Нине не стало легче. Она кивнула, встала, вышла под дождь. Шла домой, чувствуя, как вода стекает за шиворот, и думала: билет в другую жизнь. А что, если ее жизнь — вот эта, с дождем, с колючим свитером, с пустой кухней — тоже чья-то мечта?
Нина подала на развод через месяц. Суд был быстрым, как порез. Витька не пришел, прислал какого-то адвоката, который мямлил про «раздел имущества». Имущества не было — только квартира, которую Нина снимала, да мотоцикл, который Витька забрал. Она не спорила. Ей было плевать.
Она переехала в другой район, в маленькую студию, где пахло сыростью и свежей краской. Купила кровать, которая скрипела, как старуха, и стол, на котором кто-то вырезал сердце. Нина устроилась на новую работу — вела учет в маленькой пекарне, считала булки, муку, деньги. Цифры были честными, не то что люди. А вечерами она рисовала. Не картины, не шедевры — просто карандашом, в старой тетради, лица, дома, дождь. Она не умела рисовать, но это было как дышать — нужно, и все.
Витькина сестра, Оля, стала приходить в гости. Привозила пироги, сидела на скрипучей кровати, рассказывала про свою дочку, про работу. Однажды она сказала: «Ты знаешь, Нин, я всегда завидовала тебе. Ты как ветер — тебя не поймать, но ты всегда движешься». Нина засмеялась, впервые за месяцы, и подумала: ветер? Может, и так. Только ветер иногда ломает деревья.

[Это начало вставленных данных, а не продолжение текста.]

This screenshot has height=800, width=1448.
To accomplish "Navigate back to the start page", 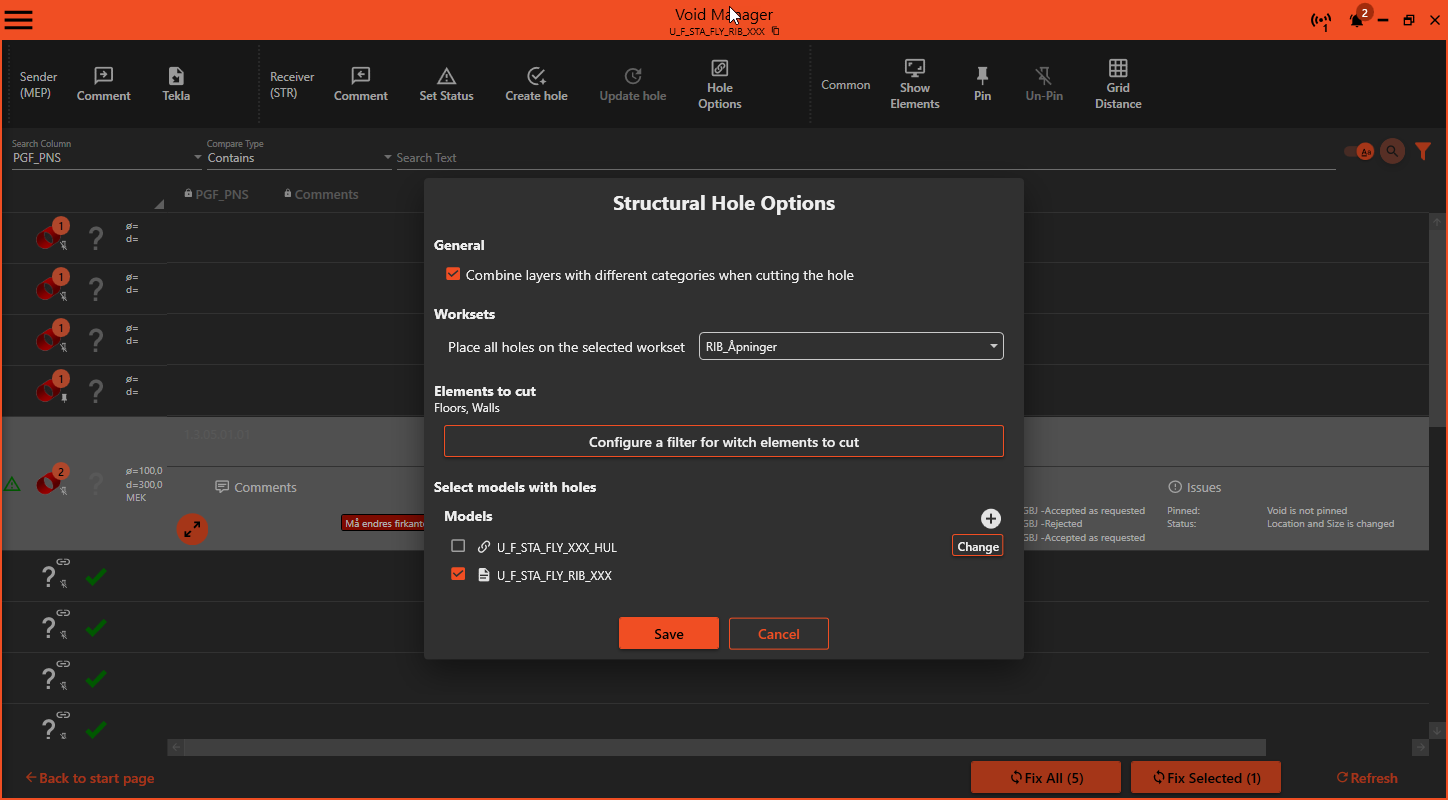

Витька звонил пару раз. Говорил, что Кира его бросила, что он «все осознал». Нина слушала, крутила в пальцах карандаш, и молчала. Потом сказала: «Не звони больше, Вить. У меня своя жизнь». И повесила трубку. Она слышала, что он теперь работает на заправке, живет в общаге, пьет больше, чем надо. Кира уехала, нашла кого-то нового, молодого, с чистыми руками и пустыми глазами.

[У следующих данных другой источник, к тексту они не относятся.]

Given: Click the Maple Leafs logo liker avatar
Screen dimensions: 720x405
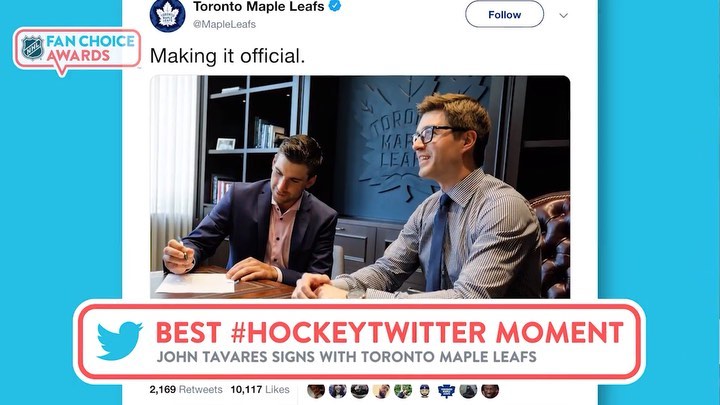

Нина стояла у окна, глядя, как дождь рисует кривые линии на стекле. Она думала о записке, о годах, которые ушли на молчание, на попытки удержать то, что давно треснуло. Но теперь в ней было что-то живое, как искра, которая тлеет под пеплом. Она повернулась к столу, открыла тетрадь. Нарисовала дерево — кривое, с обломанными ветками, но все еще стоящее. Под деревом написала: «Ключи на столе, а я ухожу».
Дождь стих, и в комнате стало тихо, только тикали часы. Нина посмотрела на свои руки — шершавые, с чернилами на пальцах. Эти руки умели держать карандаш, варить кофе, отпускать. Эти руки умели жить.